Das neue ORF-Gesetz sieht neben einer ganzen Reihe von Maßnahmen vor, dass "nicht sendungsbegleitende" Angebote wie das IT-Portal "Futurezone" oder Spiele wie die "Ski Challenge" aufgegeben werden müssen (HORIZONT online berichtete). Nun ließ ORF ON-Geschäftsführer Karl Pachner verlautbaren, dass die Inhalte der "Futurezone" erhalten bleiben sollen, indem sie auf dem Internetangebot des ORF weitergeführt werden. Der Kanal werde zwar wie verlangt vom Gesetz mit 30. September 2010 eingestellt, die Inhalte werden bis zu einem gewissen Grad weiter beibehalten werden, so Pachner. Auch die Diskussionsforen sollen zumindest im Zusammenhang mit tagesrelevanten Themen sendungsbegleitend aufrechterhalten werden.

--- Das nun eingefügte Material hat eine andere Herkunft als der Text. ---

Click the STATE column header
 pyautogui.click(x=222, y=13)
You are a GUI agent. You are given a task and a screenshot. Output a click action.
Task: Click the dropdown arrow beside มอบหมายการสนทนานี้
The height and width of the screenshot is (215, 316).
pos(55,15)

Dass der ORF künftig eine Mehrzahl der Internetforen nicht mehr betreiben darf, weil die Verleger auf diesen Geschäftszweig pochen, versteht Pacher nicht, schließlich habe man als Marktführer kein Geld mit den Foren verdient. Auch die "Futurezone" sei ein Nullsummenspiel. Und es sei schließlich auch ohne gesetzliches Verbot möglich gewesen, ein solches Portal zu gründen. Um eine erfolgreiche Foren-Community heranzuziehen, seien Investitionen notwendig, betonte Pachner. Dem ORF habe dies rein ökonomisch "überhaupt nichts gebracht".